Quick reference checklist for IT leaders
- Confirm fleet OS: Windows 11, 22H2 or later.
- Validate images include June/August 2025 servicing payloads so the ESP setting is present.
- Create an Intune ESP pilot profile with “Install Windows quality updates” enabled for a small test group.
- Assign update rings to the same group as the ESP profile to respect deferrals and pause windows.
- Enable Delivery Optimization/Connected Cache or WSUS to reduce WAN load.
- Extend Temporary Access lifetimes and adjust help desk SLAs for initial enrollment days.
Final verdict
Microsoft’s move to apply critical and quality updates during OOBE is a sensible evolution of Windows provisioning: it materially improves first‑day security and reduces the common support pain of “first‑day” patch storms. For enterprises, the addition of Intune/ESP controls and policy hooks makes the change manageable — but only if organizations adopt a disciplined rollout strategy that includes updated images, network caching and thorough pilot testing.For consumers and power users who prefer an offline or minimal OOBE, the landscape is becoming less flexible; community workarounds are increasingly fragile and Microsoft is actively hardening setup flows. That is a net gain for security, but it amplifies the need for clear guidance and supported offline provisioning paths for legitimate scenarios.

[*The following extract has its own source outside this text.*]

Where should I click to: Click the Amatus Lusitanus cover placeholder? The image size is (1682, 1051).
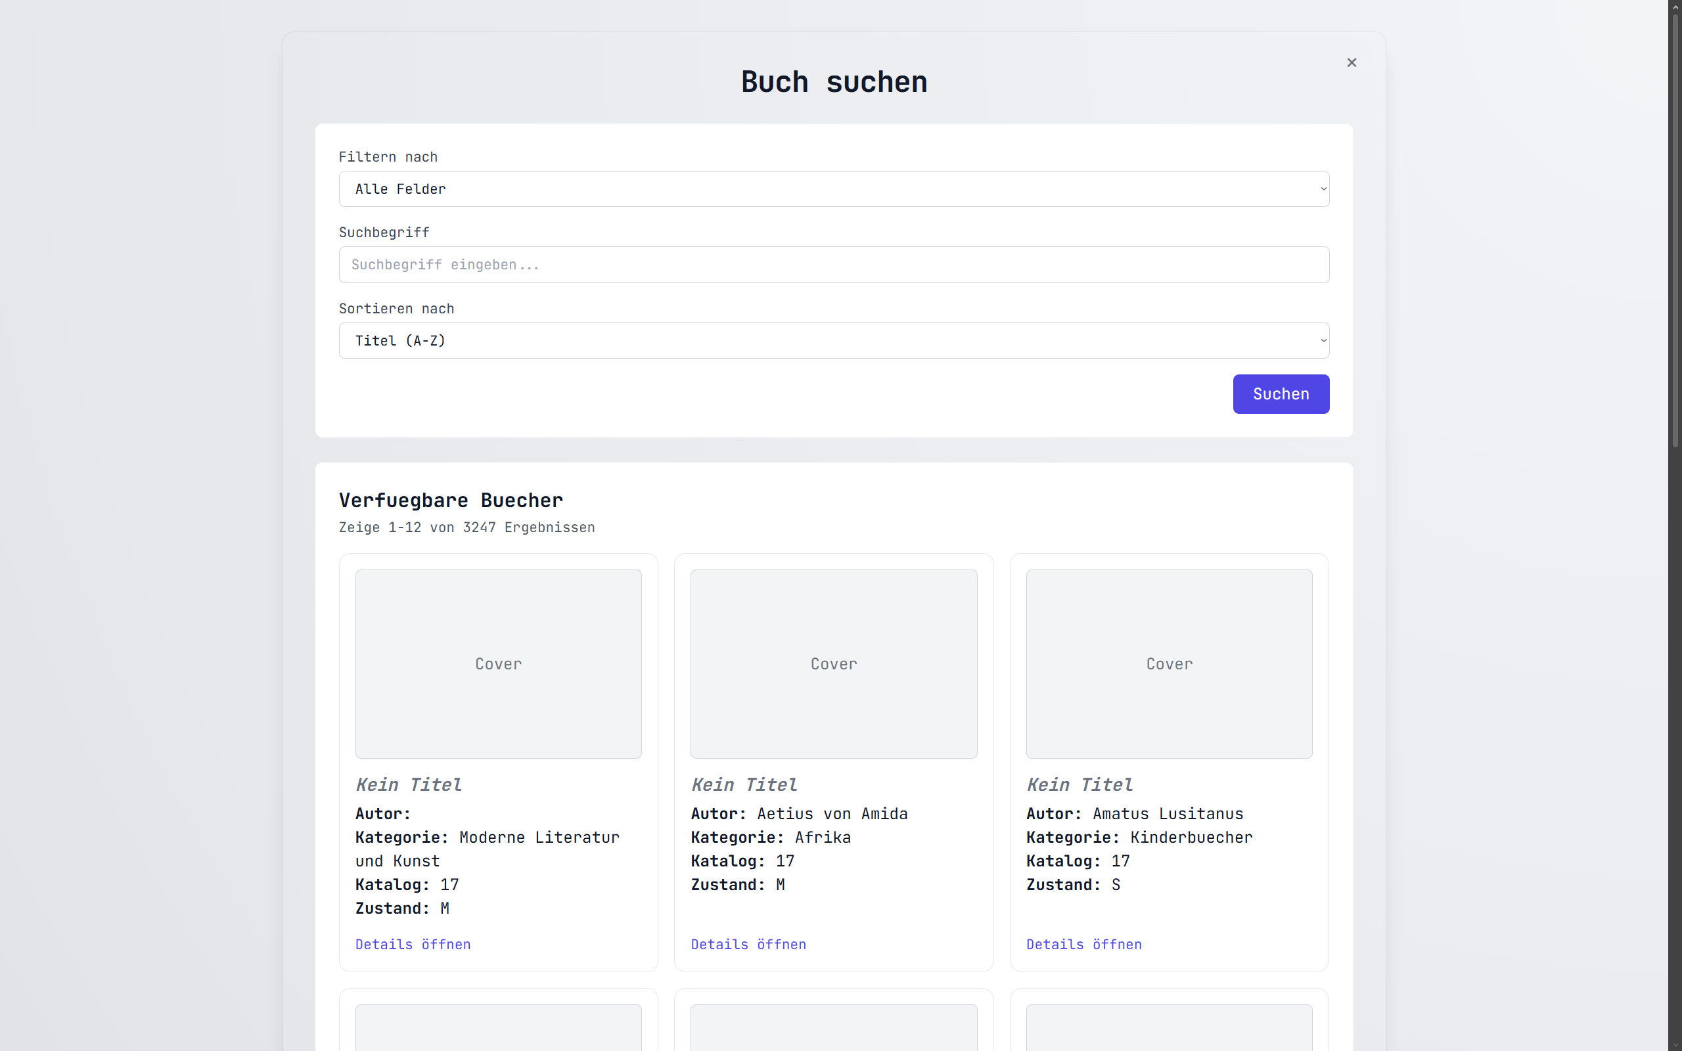(x=1169, y=664)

In short: this change is a net positive for security and enterprise readiness, but it shifts complexity into provisioning. Organizations and OEMs that prepare now — by updating images, testing ESP profiles, and planning network capacity — will see lower friction and stronger day‑one security. Those that do not prepare risk longer enrollments, increased support calls, and surprise behavior during device provisioning. (learn.microsoft.com, techcommunity.microsoft.com, neowin.net)
Acknowledgement: Recent coverage and community reporting highlighted both Microsoft’s official guidance and the real‑world concerns that drove revisions to the rollout plan, providing practical context for IT planning and consumer expectations.